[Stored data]
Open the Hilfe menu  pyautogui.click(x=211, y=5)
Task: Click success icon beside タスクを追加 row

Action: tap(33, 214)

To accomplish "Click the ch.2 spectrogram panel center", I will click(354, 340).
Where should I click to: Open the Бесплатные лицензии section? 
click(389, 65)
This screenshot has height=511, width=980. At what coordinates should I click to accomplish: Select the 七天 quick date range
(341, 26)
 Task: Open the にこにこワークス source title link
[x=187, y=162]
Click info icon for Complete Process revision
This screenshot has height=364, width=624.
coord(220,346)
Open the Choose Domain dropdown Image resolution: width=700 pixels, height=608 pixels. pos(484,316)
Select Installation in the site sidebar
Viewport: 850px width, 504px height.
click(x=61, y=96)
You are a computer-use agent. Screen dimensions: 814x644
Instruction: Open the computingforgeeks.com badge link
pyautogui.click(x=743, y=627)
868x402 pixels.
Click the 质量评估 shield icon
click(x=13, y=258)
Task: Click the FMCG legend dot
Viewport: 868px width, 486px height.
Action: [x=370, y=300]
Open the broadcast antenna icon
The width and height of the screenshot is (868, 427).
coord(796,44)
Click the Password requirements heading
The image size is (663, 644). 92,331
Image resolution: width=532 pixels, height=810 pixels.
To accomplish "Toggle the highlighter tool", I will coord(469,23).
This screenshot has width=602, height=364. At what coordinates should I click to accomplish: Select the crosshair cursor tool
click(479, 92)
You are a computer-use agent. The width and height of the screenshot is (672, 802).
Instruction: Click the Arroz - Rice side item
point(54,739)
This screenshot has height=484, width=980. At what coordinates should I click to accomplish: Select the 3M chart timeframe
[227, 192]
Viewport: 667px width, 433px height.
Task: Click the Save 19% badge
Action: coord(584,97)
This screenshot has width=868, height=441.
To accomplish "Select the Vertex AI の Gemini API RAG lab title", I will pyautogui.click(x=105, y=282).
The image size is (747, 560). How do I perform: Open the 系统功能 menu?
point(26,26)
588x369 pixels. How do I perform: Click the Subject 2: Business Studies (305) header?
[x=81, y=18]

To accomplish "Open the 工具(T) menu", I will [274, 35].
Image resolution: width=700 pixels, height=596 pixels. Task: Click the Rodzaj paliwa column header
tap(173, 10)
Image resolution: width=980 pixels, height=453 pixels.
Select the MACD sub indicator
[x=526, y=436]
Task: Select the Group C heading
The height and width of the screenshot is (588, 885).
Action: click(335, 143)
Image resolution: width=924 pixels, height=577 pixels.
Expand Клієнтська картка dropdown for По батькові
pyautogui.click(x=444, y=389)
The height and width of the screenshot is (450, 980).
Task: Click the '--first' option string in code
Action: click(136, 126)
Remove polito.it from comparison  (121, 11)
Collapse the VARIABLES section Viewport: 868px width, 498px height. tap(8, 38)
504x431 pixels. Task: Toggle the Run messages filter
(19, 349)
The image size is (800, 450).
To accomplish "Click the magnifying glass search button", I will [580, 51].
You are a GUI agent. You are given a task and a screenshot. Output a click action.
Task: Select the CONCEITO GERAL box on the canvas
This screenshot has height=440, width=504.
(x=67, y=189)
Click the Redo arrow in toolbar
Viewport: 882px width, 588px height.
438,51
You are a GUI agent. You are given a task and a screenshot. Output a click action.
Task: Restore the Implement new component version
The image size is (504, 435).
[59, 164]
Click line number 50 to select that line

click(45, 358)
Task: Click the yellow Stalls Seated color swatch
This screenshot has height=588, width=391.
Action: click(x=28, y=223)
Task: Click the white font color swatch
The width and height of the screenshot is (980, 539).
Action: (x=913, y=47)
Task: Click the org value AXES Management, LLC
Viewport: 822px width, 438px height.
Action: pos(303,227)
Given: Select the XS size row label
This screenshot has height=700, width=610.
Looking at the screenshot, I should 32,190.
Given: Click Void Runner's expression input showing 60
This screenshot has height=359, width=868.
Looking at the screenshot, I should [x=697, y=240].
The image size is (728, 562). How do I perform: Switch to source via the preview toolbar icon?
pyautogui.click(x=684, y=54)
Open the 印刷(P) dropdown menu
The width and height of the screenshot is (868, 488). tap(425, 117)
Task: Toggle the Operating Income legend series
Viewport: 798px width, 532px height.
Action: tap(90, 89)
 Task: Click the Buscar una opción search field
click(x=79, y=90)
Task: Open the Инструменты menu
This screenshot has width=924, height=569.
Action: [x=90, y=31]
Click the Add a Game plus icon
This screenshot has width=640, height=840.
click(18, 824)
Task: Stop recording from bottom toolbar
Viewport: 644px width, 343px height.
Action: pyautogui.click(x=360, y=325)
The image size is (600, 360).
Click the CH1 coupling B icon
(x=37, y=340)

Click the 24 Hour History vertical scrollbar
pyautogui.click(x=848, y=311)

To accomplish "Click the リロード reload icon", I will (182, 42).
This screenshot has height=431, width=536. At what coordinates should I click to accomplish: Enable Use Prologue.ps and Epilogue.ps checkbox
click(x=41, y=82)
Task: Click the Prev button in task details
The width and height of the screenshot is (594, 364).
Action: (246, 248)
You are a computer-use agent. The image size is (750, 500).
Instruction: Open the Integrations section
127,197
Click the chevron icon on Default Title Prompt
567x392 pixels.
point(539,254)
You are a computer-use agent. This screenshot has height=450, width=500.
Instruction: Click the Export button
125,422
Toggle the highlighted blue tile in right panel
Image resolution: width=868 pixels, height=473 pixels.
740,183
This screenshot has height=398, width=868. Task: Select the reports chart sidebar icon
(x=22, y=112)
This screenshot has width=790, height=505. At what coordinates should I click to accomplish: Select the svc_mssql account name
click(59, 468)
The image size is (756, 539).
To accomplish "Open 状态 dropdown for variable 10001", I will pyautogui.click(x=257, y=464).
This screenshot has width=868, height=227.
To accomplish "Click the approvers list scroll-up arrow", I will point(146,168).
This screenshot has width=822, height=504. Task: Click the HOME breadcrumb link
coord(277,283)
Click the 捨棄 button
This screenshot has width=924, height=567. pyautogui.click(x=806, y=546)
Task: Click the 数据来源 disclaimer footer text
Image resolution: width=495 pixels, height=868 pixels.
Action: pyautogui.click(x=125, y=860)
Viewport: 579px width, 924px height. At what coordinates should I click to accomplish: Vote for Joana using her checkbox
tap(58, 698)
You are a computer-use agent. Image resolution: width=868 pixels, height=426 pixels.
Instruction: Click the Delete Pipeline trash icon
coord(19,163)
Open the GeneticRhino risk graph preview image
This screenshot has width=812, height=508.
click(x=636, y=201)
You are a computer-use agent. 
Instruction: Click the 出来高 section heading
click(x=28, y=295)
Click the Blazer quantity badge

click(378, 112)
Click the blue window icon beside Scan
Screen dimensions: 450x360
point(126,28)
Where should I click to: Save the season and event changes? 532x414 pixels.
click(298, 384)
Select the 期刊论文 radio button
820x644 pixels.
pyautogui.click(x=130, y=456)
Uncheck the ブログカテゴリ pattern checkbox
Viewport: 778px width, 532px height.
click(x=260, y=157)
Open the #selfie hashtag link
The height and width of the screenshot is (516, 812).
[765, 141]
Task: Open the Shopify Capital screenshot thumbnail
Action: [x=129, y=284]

◆ Instructions to follow: Copy all of the entries above exactly as shown.

◆ Answer to this exercise:
Open the Hilfe menu  pyautogui.click(x=211, y=5)
Task: Click success icon beside タスクを追加 row

Action: tap(33, 214)

To accomplish "Click the ch.2 spectrogram panel center", I will click(354, 340).
Where should I click to: Open the Бесплатные лицензии section? 
click(389, 65)
This screenshot has height=511, width=980. At what coordinates should I click to accomplish: Select the 七天 quick date range
(341, 26)
 Task: Open the にこにこワークス source title link
[x=187, y=162]
Click info icon for Complete Process revision
This screenshot has height=364, width=624.
coord(220,346)
Open the Choose Domain dropdown Image resolution: width=700 pixels, height=608 pixels. pos(484,316)
Select Installation in the site sidebar
Viewport: 850px width, 504px height.
click(x=61, y=96)
You are a computer-use agent. Screen dimensions: 814x644
Instruction: Open the computingforgeeks.com badge link
pyautogui.click(x=743, y=627)
868x402 pixels.
Click the 质量评估 shield icon
click(x=13, y=258)
Task: Click the FMCG legend dot
Viewport: 868px width, 486px height.
Action: [x=370, y=300]
Open the broadcast antenna icon
The width and height of the screenshot is (868, 427).
coord(796,44)
Click the Password requirements heading
The image size is (663, 644). 92,331
Image resolution: width=532 pixels, height=810 pixels.
To accomplish "Toggle the highlighter tool", I will coord(469,23).
This screenshot has width=602, height=364. At what coordinates should I click to accomplish: Select the crosshair cursor tool
click(479, 92)
You are a computer-use agent. The width and height of the screenshot is (672, 802).
Instruction: Click the Arroz - Rice side item
point(54,739)
This screenshot has height=484, width=980. At what coordinates should I click to accomplish: Select the 3M chart timeframe
[227, 192]
Viewport: 667px width, 433px height.
Task: Click the Save 19% badge
Action: coord(584,97)
This screenshot has width=868, height=441.
To accomplish "Select the Vertex AI の Gemini API RAG lab title", I will pyautogui.click(x=105, y=282).
The image size is (747, 560). How do I perform: Open the 系统功能 menu?
point(26,26)
588x369 pixels. How do I perform: Click the Subject 2: Business Studies (305) header?
[x=81, y=18]

To accomplish "Open the 工具(T) menu", I will [274, 35].
Image resolution: width=700 pixels, height=596 pixels. Task: Click the Rodzaj paliwa column header
tap(173, 10)
Image resolution: width=980 pixels, height=453 pixels.
Select the MACD sub indicator
[x=526, y=436]
Task: Select the Group C heading
The height and width of the screenshot is (588, 885).
Action: click(335, 143)
Image resolution: width=924 pixels, height=577 pixels.
Expand Клієнтська картка dropdown for По батькові
pyautogui.click(x=444, y=389)
The height and width of the screenshot is (450, 980).
Task: Click the '--first' option string in code
Action: click(136, 126)
Remove polito.it from comparison  (121, 11)
Collapse the VARIABLES section Viewport: 868px width, 498px height. tap(8, 38)
504x431 pixels. Task: Toggle the Run messages filter
(19, 349)
The image size is (800, 450).
To accomplish "Click the magnifying glass search button", I will [580, 51].
You are a GUI agent. You are given a task and a screenshot. Output a click action.
Task: Select the CONCEITO GERAL box on the canvas
This screenshot has height=440, width=504.
(x=67, y=189)
Click the Redo arrow in toolbar
Viewport: 882px width, 588px height.
438,51
You are a GUI agent. You are given a task and a screenshot. Output a click action.
Task: Restore the Implement new component version
The image size is (504, 435).
[59, 164]
Click line number 50 to select that line

click(45, 358)
Task: Click the yellow Stalls Seated color swatch
This screenshot has height=588, width=391.
Action: click(x=28, y=223)
Task: Click the white font color swatch
The width and height of the screenshot is (980, 539).
Action: (x=913, y=47)
Task: Click the org value AXES Management, LLC
Viewport: 822px width, 438px height.
Action: pos(303,227)
Given: Select the XS size row label
This screenshot has height=700, width=610.
Looking at the screenshot, I should 32,190.
Given: Click Void Runner's expression input showing 60
This screenshot has height=359, width=868.
Looking at the screenshot, I should [x=697, y=240].
The image size is (728, 562). How do I perform: Switch to source via the preview toolbar icon?
pyautogui.click(x=684, y=54)
Open the 印刷(P) dropdown menu
The width and height of the screenshot is (868, 488). tap(425, 117)
Task: Toggle the Operating Income legend series
Viewport: 798px width, 532px height.
Action: tap(90, 89)
 Task: Click the Buscar una opción search field
click(x=79, y=90)
Task: Open the Инструменты menu
This screenshot has width=924, height=569.
Action: [x=90, y=31]
Click the Add a Game plus icon
This screenshot has width=640, height=840.
click(18, 824)
Task: Stop recording from bottom toolbar
Viewport: 644px width, 343px height.
Action: pyautogui.click(x=360, y=325)
The image size is (600, 360).
Click the CH1 coupling B icon
(x=37, y=340)

Click the 24 Hour History vertical scrollbar
pyautogui.click(x=848, y=311)

To accomplish "Click the リロード reload icon", I will (182, 42).
This screenshot has height=431, width=536. At what coordinates should I click to accomplish: Enable Use Prologue.ps and Epilogue.ps checkbox
click(x=41, y=82)
Task: Click the Prev button in task details
The width and height of the screenshot is (594, 364).
Action: (246, 248)
You are a computer-use agent. The image size is (750, 500).
Instruction: Open the Integrations section
127,197
Click the chevron icon on Default Title Prompt
567x392 pixels.
point(539,254)
You are a computer-use agent. This screenshot has height=450, width=500.
Instruction: Click the Export button
125,422
Toggle the highlighted blue tile in right panel
Image resolution: width=868 pixels, height=473 pixels.
740,183
This screenshot has height=398, width=868. Task: Select the reports chart sidebar icon
(x=22, y=112)
This screenshot has width=790, height=505. At what coordinates should I click to accomplish: Select the svc_mssql account name
click(59, 468)
The image size is (756, 539).
To accomplish "Open 状态 dropdown for variable 10001", I will pyautogui.click(x=257, y=464).
This screenshot has width=868, height=227.
To accomplish "Click the approvers list scroll-up arrow", I will point(146,168).
This screenshot has width=822, height=504. Task: Click the HOME breadcrumb link
coord(277,283)
Click the 捨棄 button
This screenshot has width=924, height=567. pyautogui.click(x=806, y=546)
Task: Click the 数据来源 disclaimer footer text
Image resolution: width=495 pixels, height=868 pixels.
Action: pyautogui.click(x=125, y=860)
Viewport: 579px width, 924px height. At what coordinates should I click to accomplish: Vote for Joana using her checkbox
tap(58, 698)
You are a computer-use agent. Image resolution: width=868 pixels, height=426 pixels.
Instruction: Click the Delete Pipeline trash icon
coord(19,163)
Open the GeneticRhino risk graph preview image
This screenshot has width=812, height=508.
click(x=636, y=201)
You are a computer-use agent. 
Instruction: Click the 出来高 section heading
click(x=28, y=295)
Click the Blazer quantity badge

click(378, 112)
Click the blue window icon beside Scan
Screen dimensions: 450x360
point(126,28)
Where should I click to: Save the season and event changes? 532x414 pixels.
click(298, 384)
Select the 期刊论文 radio button
820x644 pixels.
pyautogui.click(x=130, y=456)
Uncheck the ブログカテゴリ pattern checkbox
Viewport: 778px width, 532px height.
click(x=260, y=157)
Open the #selfie hashtag link
The height and width of the screenshot is (516, 812).
[765, 141]
Task: Open the Shopify Capital screenshot thumbnail
Action: [x=129, y=284]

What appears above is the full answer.